If one were to imagine these devices in schools, homes or even some factories around the country, getting to grips with processes such as these can be the makings of a future engineer.
It really is a great start for an IT enthusiast, or someone wanting to learn coding, and who needs a device to code with. Excitingly, it is also an entry-level, low-cost device for automation. It is not hard to imagine factories where costs would previously have been an obstacle experimenting with their own DIY automation projects.
The device provides a compelling entry point to areas such as robotics and the internet of things (IoT. In our engagement with South Africans, it mimics what we have seen globally. For instance, we are aware of home projects such as connecting wi-fi connected cameras to monitor street traffic to try to pick up anomalous behaviour which could indicate suspicious activity or connecting various appliances and lights and operating them remotely – the potential use cases are limited only by imagination.
While just setting up the Raspberry Pi to be whatever you want it to be is a learning experience in itself, the fact you can essentially build your own PC, touchscreen device or smart TV presents further opportunities.
This can be helpful for picking up basic skills such as word processing and email management as well as gaining access to all the information on the World Wide Web.
Mastering more advanced concepts like programming and coding starts with the basics and instilling a sense of confidence, which in the case of children can reap dividends further down the line. It also serves as a springboard to access more learning resources on the Web, with the inspiration and ideas that can easily come with them.
Learn to code
While the Raspberry Pi is a great resource for entry-level learning and inspiring people to increase their digital aptitude, it can also be used for more advanced purposes such as learning to code software. Given that software developers are in high demand and short supply, showing children this is an opportunity, and encouraging and challenging those who show an interest, could lead to much greater things, both for them and for the businesses looking to recruit them in the future.
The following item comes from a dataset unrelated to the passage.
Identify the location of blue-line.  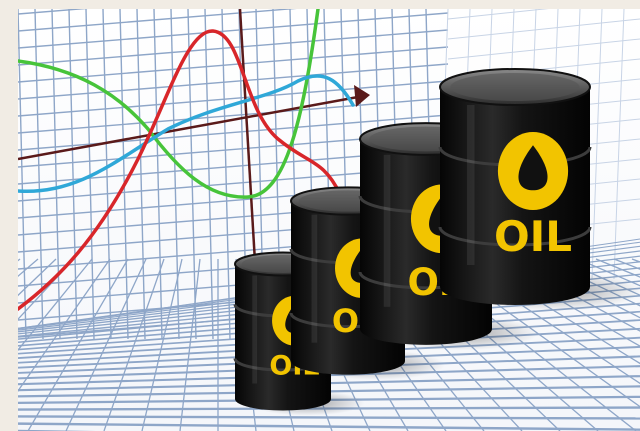
(186, 134).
As well as introductory courses such as Scratch and Code-org, which are great ways to introduce children to coding concepts, there are three core coding languages which beginners can learn using the Raspberry Pi, which is powerful enough to be run as a mini Linux server.
An eye on the future
Possibly one of the biggest learnings from using devices such as these is understanding the importance of storing and moving data. Whichever application someone embarks on they will learn that such devices have minimal inbuilt storage and so the data generated needs to be stored elsewhere for analysis or study, but more importantly the data needs to be protected. Depending on the use case, the data could be dispersed across various locations and so cloud-based technologies would be essential.
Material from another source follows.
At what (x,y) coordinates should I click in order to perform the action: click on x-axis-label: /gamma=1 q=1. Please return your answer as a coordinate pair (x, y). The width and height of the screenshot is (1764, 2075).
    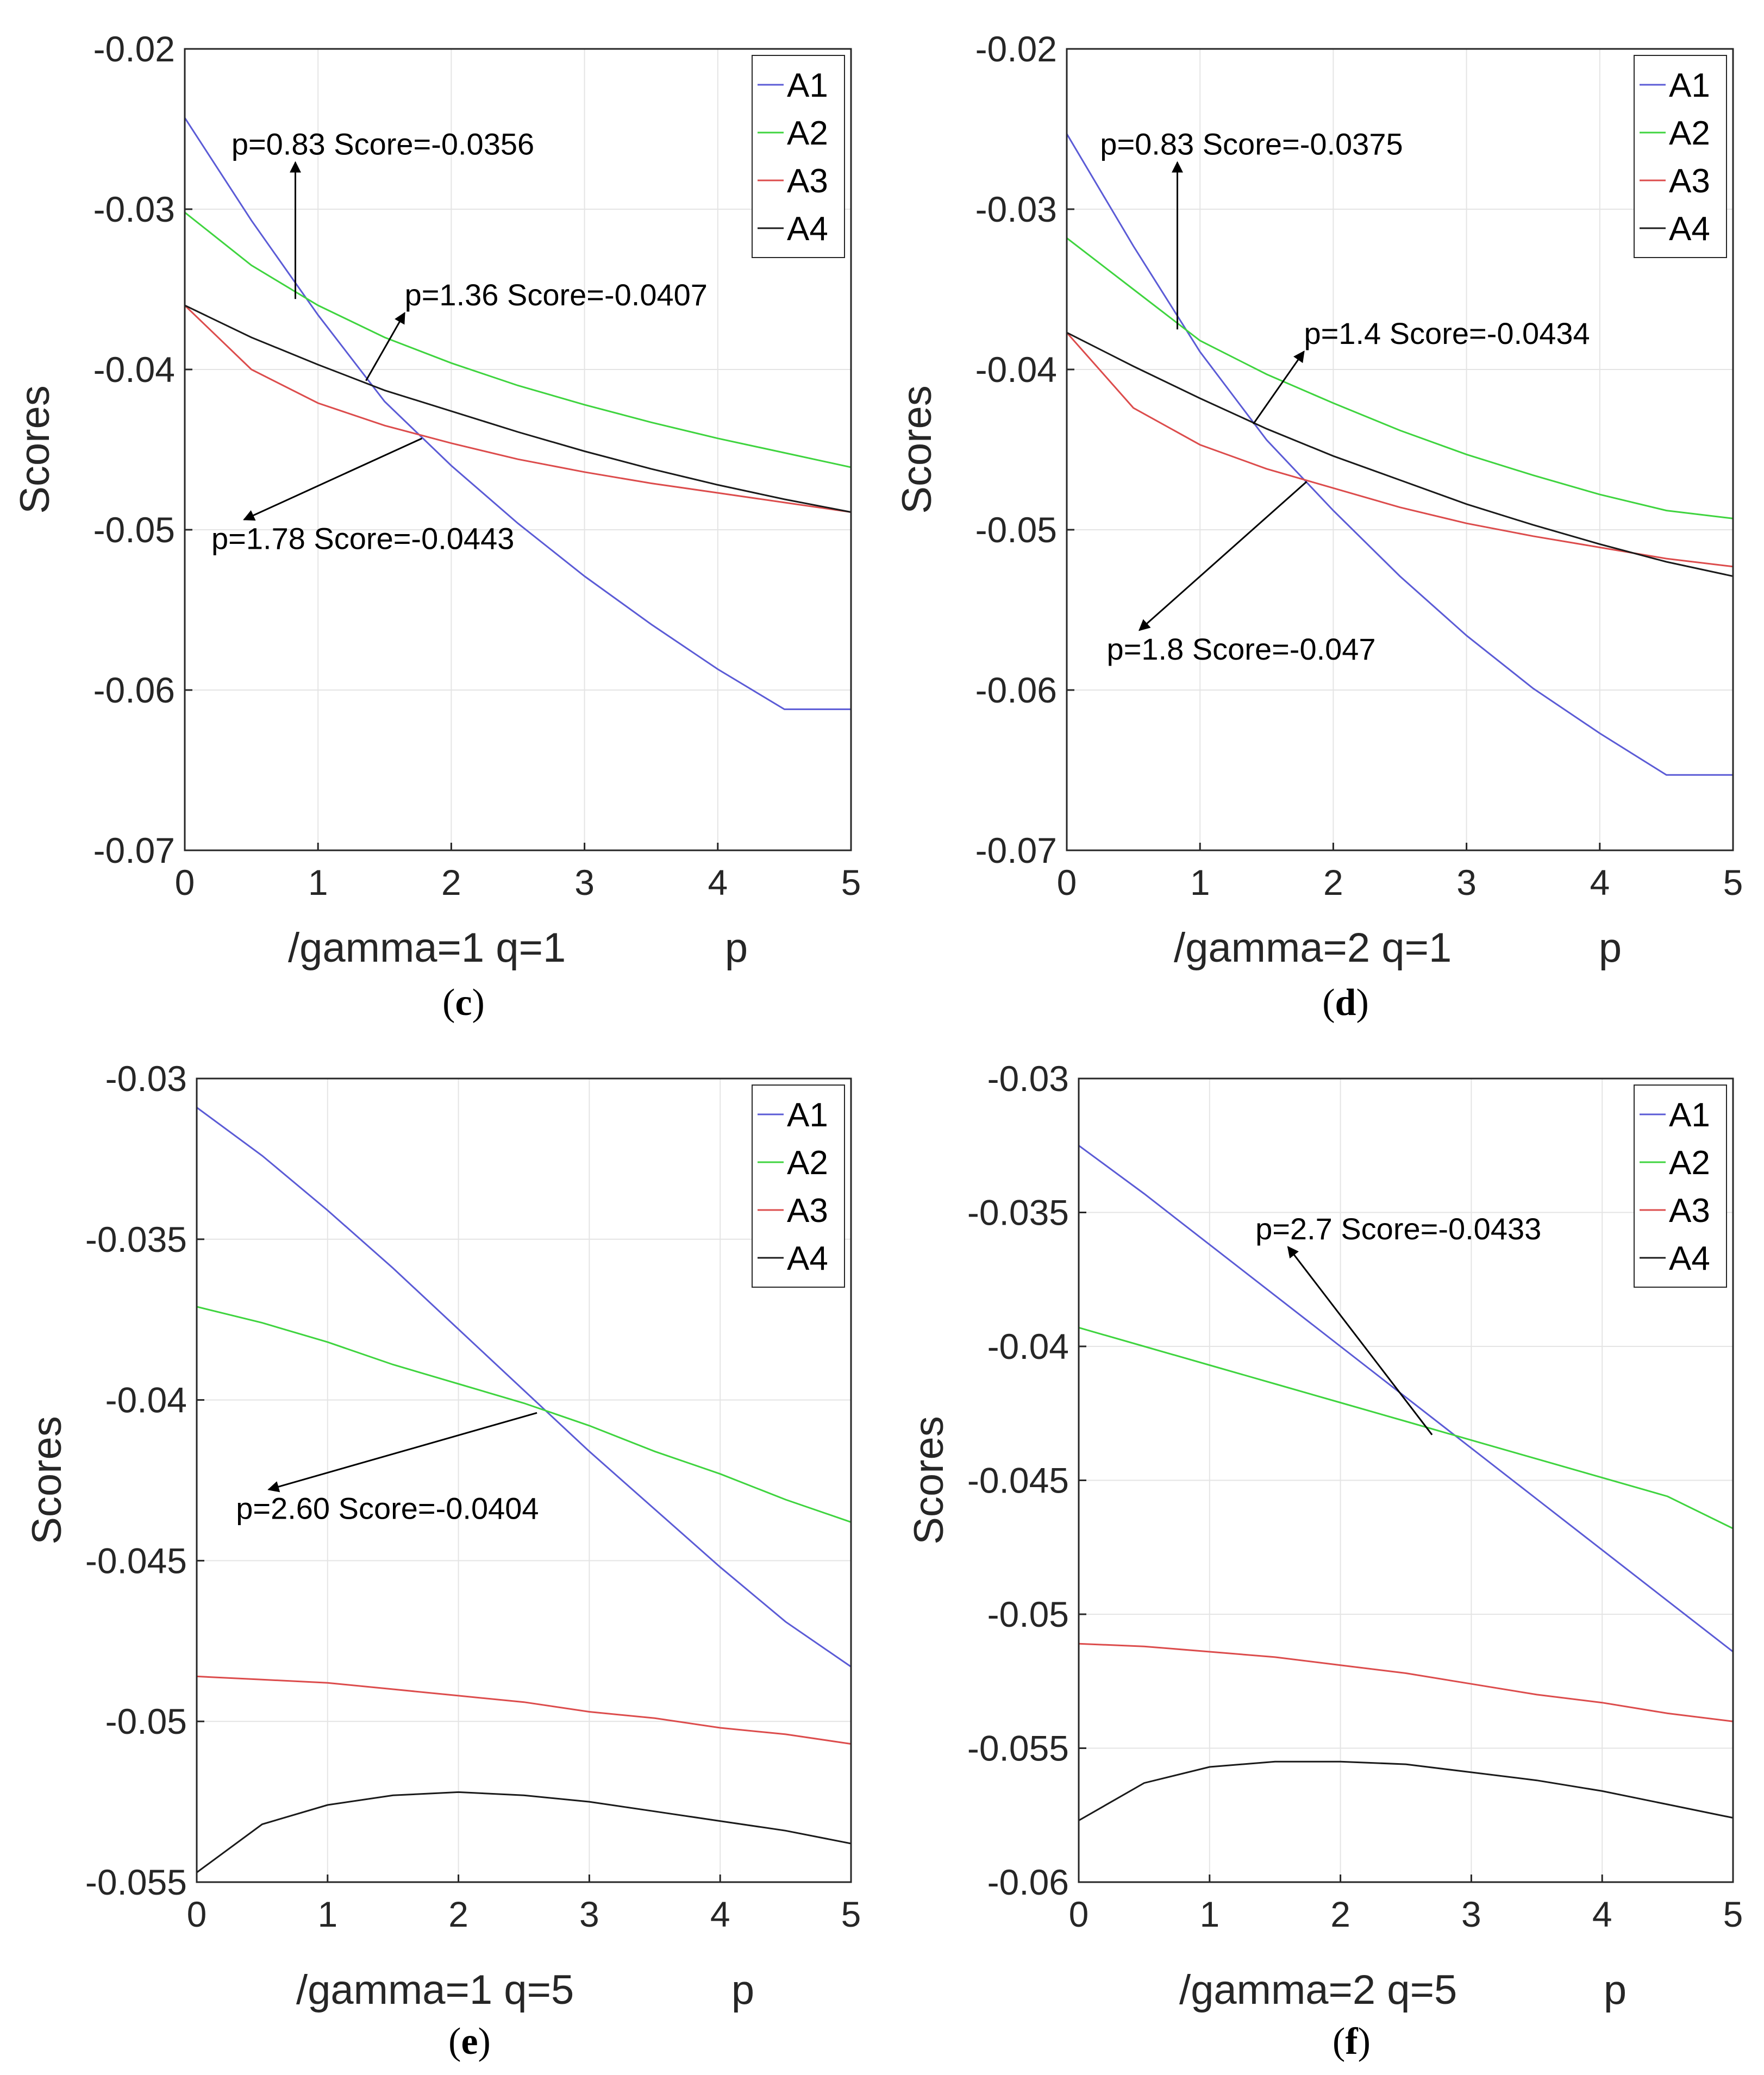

This teaches the importance of effective Cloud Data Management. The easiest method to follow is the Veeam 3-2-1-1-0 backup rule, which is 3 different copies of data (at least) on, 2 different media (or more) with, 1 offsite copy and, 1 of which is either air-gapped, immutable or offline and have, 0 recovery errors with SureBackup recovery verification.
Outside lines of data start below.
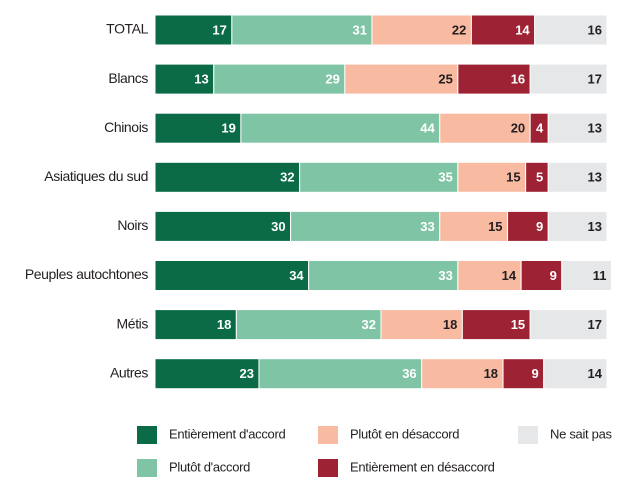 The height and width of the screenshot is (481, 617). I want to click on value-label: 23, so click(246, 374).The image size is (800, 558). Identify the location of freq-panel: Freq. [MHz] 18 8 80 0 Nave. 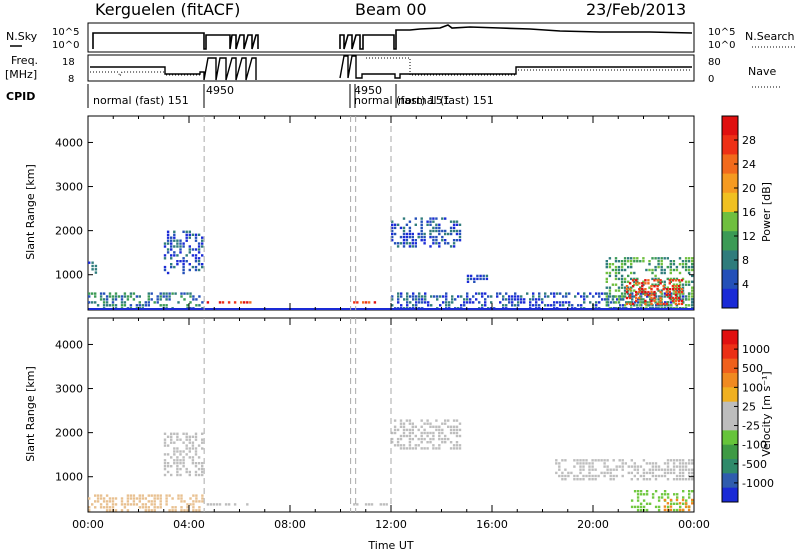
(394, 71).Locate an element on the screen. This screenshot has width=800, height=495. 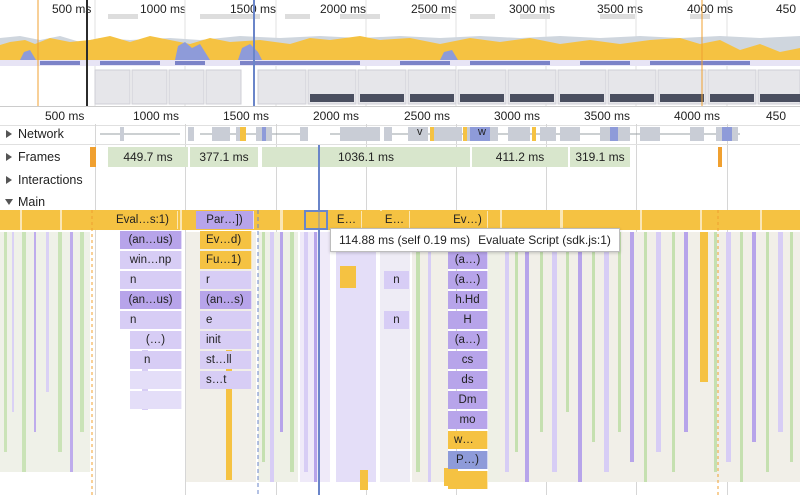
flame-event: (an…s) is located at coordinates (226, 300).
In summary, the pandemic has put a spotlight on digital literacy and education and if we’re to address the skills gap, we must start encouraging the workforce of the future much earlier, while allowing those currently in the workforce with the inclination to upskill themselves. Finally, accessibility and affordability – broadly speaking – have come a long way, and it is these types of advancements that perhaps provide the best opportunity to embed a culture of digital thinking among the workers of the future.